6 is a partial sectional side view taken along the line BB of FIG. 5;

FIG. 7 is a partial plan view taken along the line CC of FIG. 5;

FIG. 8 is a diagram corresponding to FIG. 7 according to a modified embodiment.

FIG. 9 is a diagram corresponding to FIG. 7 according to a modified embodiment.

FIG. 10 is a diagram corresponding to FIG. 7 according to a modified embodiment.

FIG. 11 is a diagram corresponding to FIG. 7 according to a modified embodiment.

FIG. 12 is a diagram corresponding to FIG. 6 according to a modified embodiment.

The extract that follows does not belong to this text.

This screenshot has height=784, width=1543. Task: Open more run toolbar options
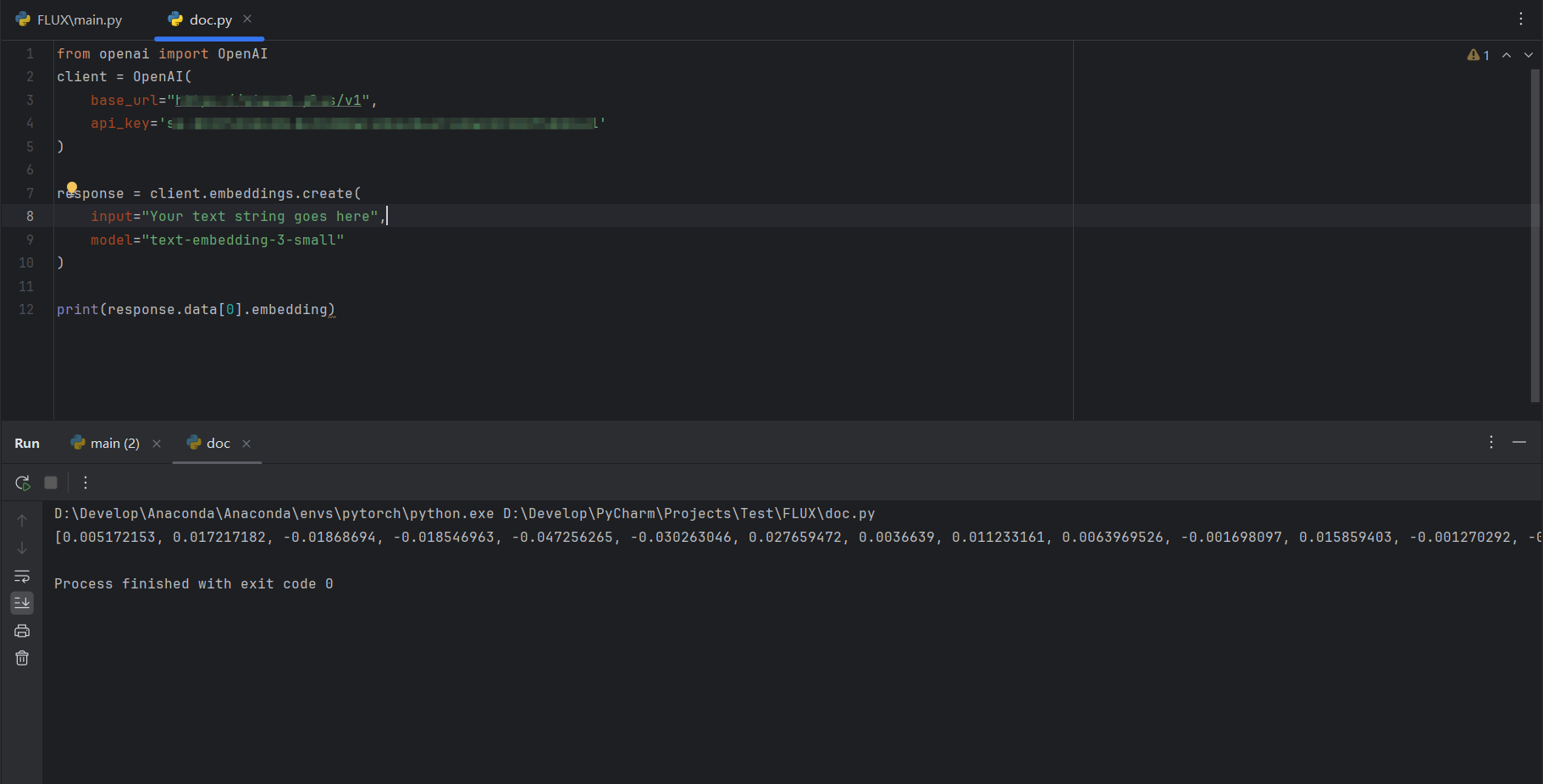(x=86, y=483)
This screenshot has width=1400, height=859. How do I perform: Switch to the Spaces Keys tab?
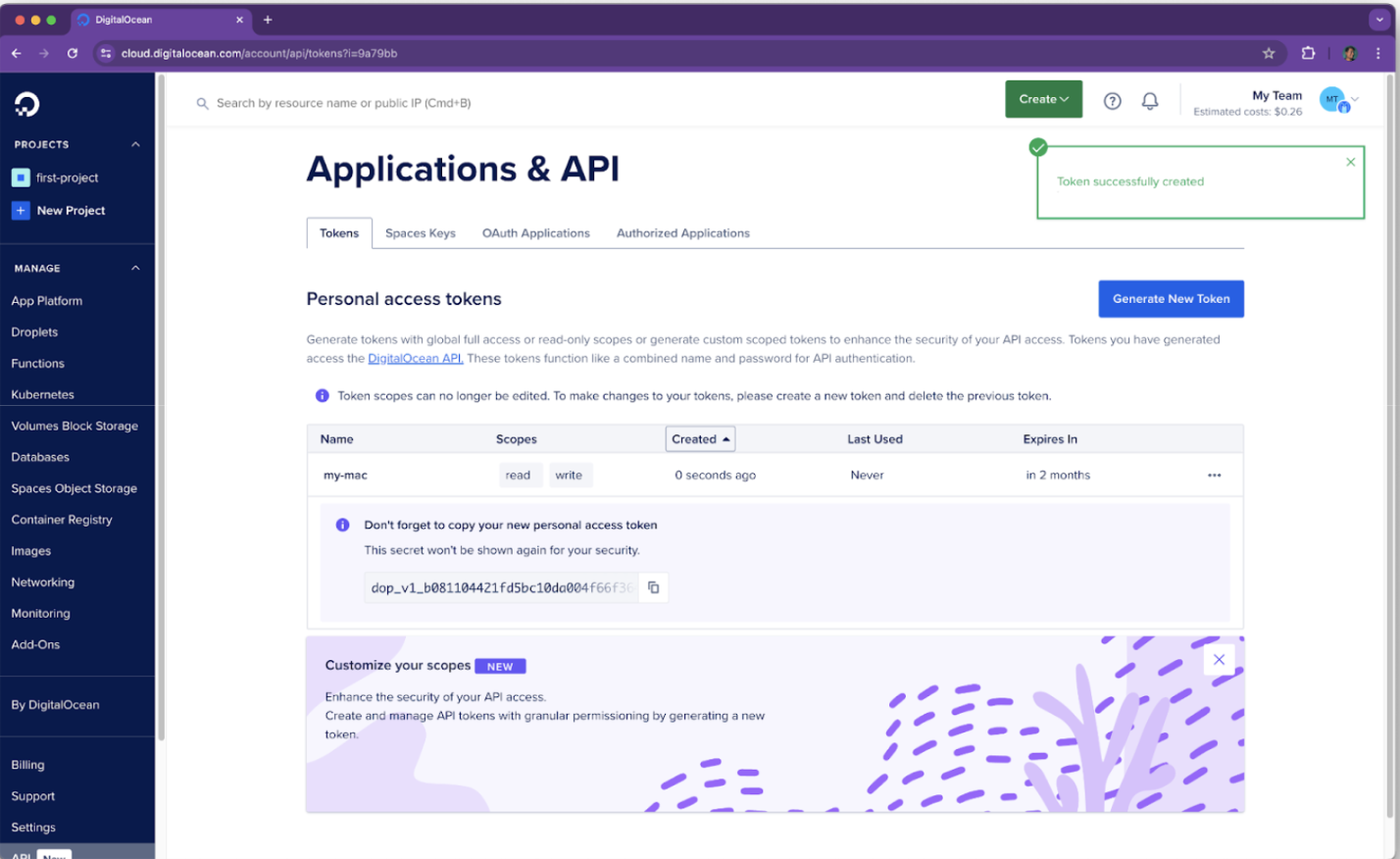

FIG. 13 is a partial perspective view of a line head unit in which three recording line heads are stacked.

[Explanation of symbols]

 DESCRIPTION OF SYMBOLS 1 Ink jet printer 4 Ink tank 5 Ink 5a Ink droplet 30 Laser light scanner mechanism 34 Laser light generator 40 Recording line head 41 First sheet 41a Ink jet nozzle 41b Ink passage 42 Second sheet 43 Gas sealing chamber 46 Laser light passage 44 Gas 45 Reflective coating 47 Elastic film material 50 Capsule 51 Line head unit L Laser beam

Claims (11)

[Claims] 1. An ink jet printer having a plurality of ink jet nozzles arranged in a plane at minute intervals, comprising: an ink passage communicating with each ink jet nozzle to supply ink from an ink supply source; A gas filling chamber formed adjacently with an elastic film material elastically deformable in the middle thereof and filled with gas, a laser light passage for introducing laser light into each gas filling chamber, and a laser light generating means And a laser light introducing means for scanning the laser light generated in the step and introducing the laser light into a plurality of laser light paths. The laser light heats and expands the gas in the gas filling chamber to elastically deform the elastic film material toward the ink path. An ink jet printer characterized in that ink droplets are ejected from an ink jet nozzle. 2. The ink-jet printer according to claim 1, wherein the ink-jet nozzle and the ink passage connected to the ink-jet nozzle are linearly formed with the same sectional shape. 3. The ink jet printer according to claim 1, wherein the plurality of gas filling chambers are formed in a glass plate. 4. The ink jet printer according to claim 1, wherein at least a part of each of the laser light paths is made of glass fiber. 5. The ink jet printer according to claim 1, wherein a reflection coating for reflecting laser light is formed on an inner surface of each of the gas filling chambers that does not face the laser light path. . 6. An inner surface of each of the gas-filled chambers facing the laser light path is formed in a shape for reflecting laser light reflected from the gas-filled chamber into the gas-filled chamber. Item 6. An inkjet printer according to item 5. 7. The majority of the gas in each of the gas-filled chambers is:
3. The ink-jet printer according to claim 1, wherein the ink-jet printer is sealed in a state where it is sealed in a number of opaque capsules capable of elastic deformation. 8. The ink jet printer according to claim 1, wherein the laser light incident side end faces of the plurality of laser light paths are formed so that the laser light is incident substantially orthogonally. 9. The laser light introducing means is configured to introduce laser light only into a plurality of laser light paths corresponding to a plurality of ink jet nozzles for ejecting ink droplets during each scanning of the laser light. The inkjet printer according to claim 1 or 2, wherein: 10. A sheet-like first sheet in which a plurality of ink jet nozzles and a plurality of ink passages are arranged and incorporated in a width direction of a recording medium orthogonal to a recording medium conveying direction, a plurality of gas sealing chambers and a plurality of gas filling chambers. A sheet-like second sheet in which laser light paths are arranged side by side in the width direction of the recording medium, and an intermediate film sandwiched between the first and second sheets and adhered to both sheets and constituting the elastic film material The ink jet printer according to claim 1, further comprising a line head including a material. 11. At least three inks of each color of at least three inks for recording a color image are supplied.
11. The ink jet printer according to claim 10, further comprising a line head unit in which the two line heads are integrated in a stacked state, and capable of recording a color image.